El modelo, que evita la simplificación analítica o seudoexplicativa de los planteamientos demográficos y el formalismo de las exposiciones empíricas, tiene el gran mérito de abordar directamente el proceso de reproducción del sistema económico en la última fase del feudalismo y del primer capitalismo, integrando los temas clave de la transición que, en la exposición de Brenner, por ejemplo, habían quedado obviados o marginados: las investigaciones cuantitativas, tanto demográficas como económicas, que ponen en relación las estructuras agrarias con las innovaciones del sector secundario y terciario; la existencia en el campo de estructuras y de relaciones de producción favorables al desarrollo de actividades industriales; la descomposición de las sociedades campesinas tradicionales y de las propias estructuras productivas urbanas, y la aparición de una demanda externa, incluso colonial, vinculada a la formación de un sistema económico mundial. Ello, unido al papel fundamental que juegan las relaciones de producción y de propiedad y la ventaja de incorporar aspectos microanalíticos de la antropología, de las estructuras de poder y de las relaciones familiares, si bien no constituye aún una modelística completa para elaborar una teoría de la transición al capitalismo industrial, no cabe duda de que ofrece una de las líneas más atractivas que presenta la historiografía marxista de los últimos años.

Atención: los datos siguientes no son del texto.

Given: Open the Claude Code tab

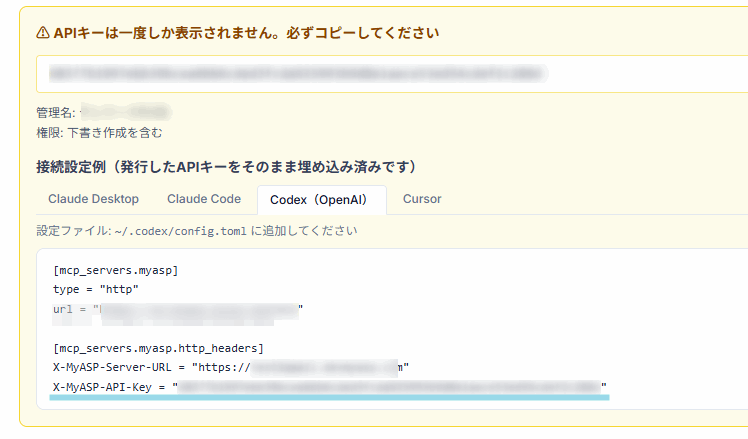Looking at the screenshot, I should 204,199.
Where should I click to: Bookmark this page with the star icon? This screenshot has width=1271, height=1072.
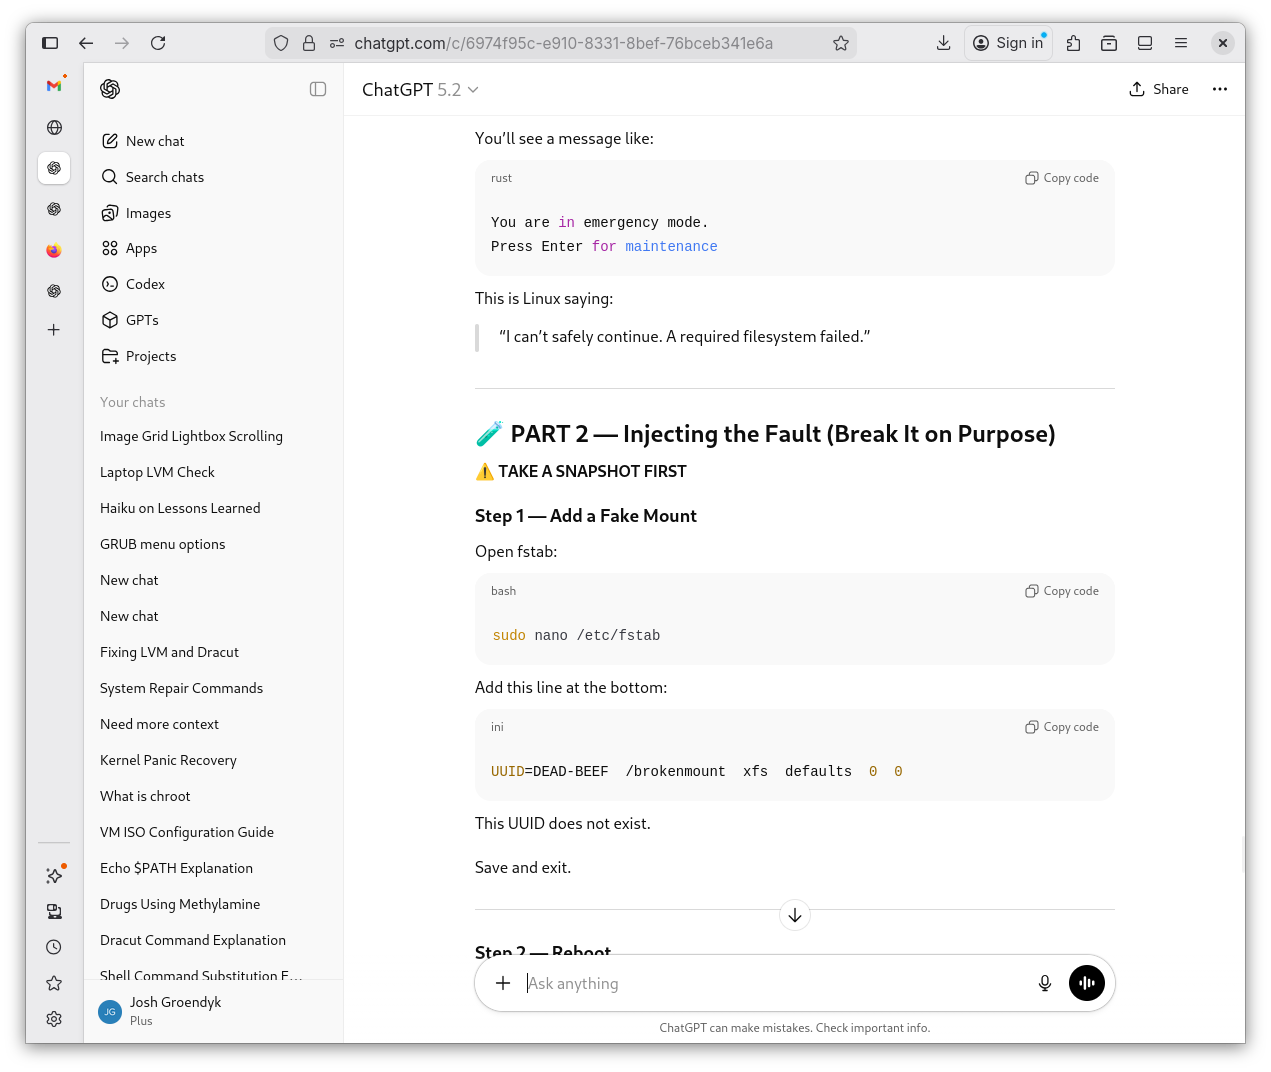point(840,43)
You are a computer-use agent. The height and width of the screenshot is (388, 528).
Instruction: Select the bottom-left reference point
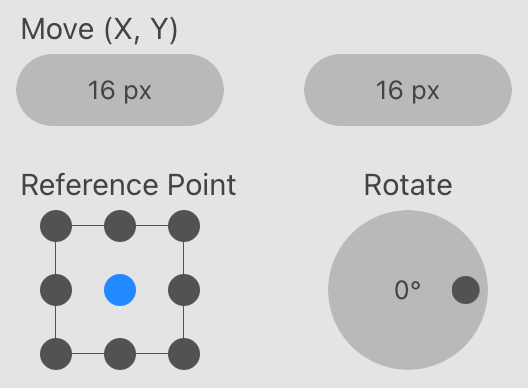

En esta perspectiva es posible ir proponiendo líneas de investigación e ir definiendo un modelo original de desarrollo, o diversos modelos, fundado no solo en el contraste entre población y subsistencias, entre producción campesina y exacciones señoriales, sino también sobre una doble relación de organización y aprovechamiento del espacio, relación reforzada por la depresión demográfica de los siglos XIV y XV: por una parte, a nivel local y regional, la que concierne a la relación campo-ciudad, y, por otra, a nivel internacional, la relación que une las zonas exportadoras de materias primas agrícolas a las metrópolis comerciales e industriales o manufactureras.

De esta manera, el papel decisivo de la coyuntura, de las pulsaciones lentas de las economías locales, y las oscilaciones seculares de la demanda internacional de materias primas ritman el funcionamiento histórico de un sistema original –que al final podremos denominar feudal– pero distinto del modelo polaco de Witold Kula y del modelo noroccidental clásico recientemente formalizado por Guy Bois.

También es evidente que estas propuestas de estudio insisten no tanto en las supervivencias feudales –no utiliza el concepto «feudalismo» como categoría residual ni recurre a conceptos como refeudalización, descomercialización o desindustrialización– cuanto en las estructuras nuevas puestas en vigor entre los siglos XIII y XVI durante el primer impulso de desarrollo económico europeo. Si estas pautas de interpretación parecen aceptables en líneas generales, otra cuestión más discutible es discernir si la razón última de la decadencia o «transición abortada» reside en la paralización de los elementos nuevos puestos en vigor en la fase inicial de la expansión económica bajomedieval o, más bien, en la continuidad de su funcionamiento en fases sucesivas sin que se produjeran variaciones cualitativas importantes.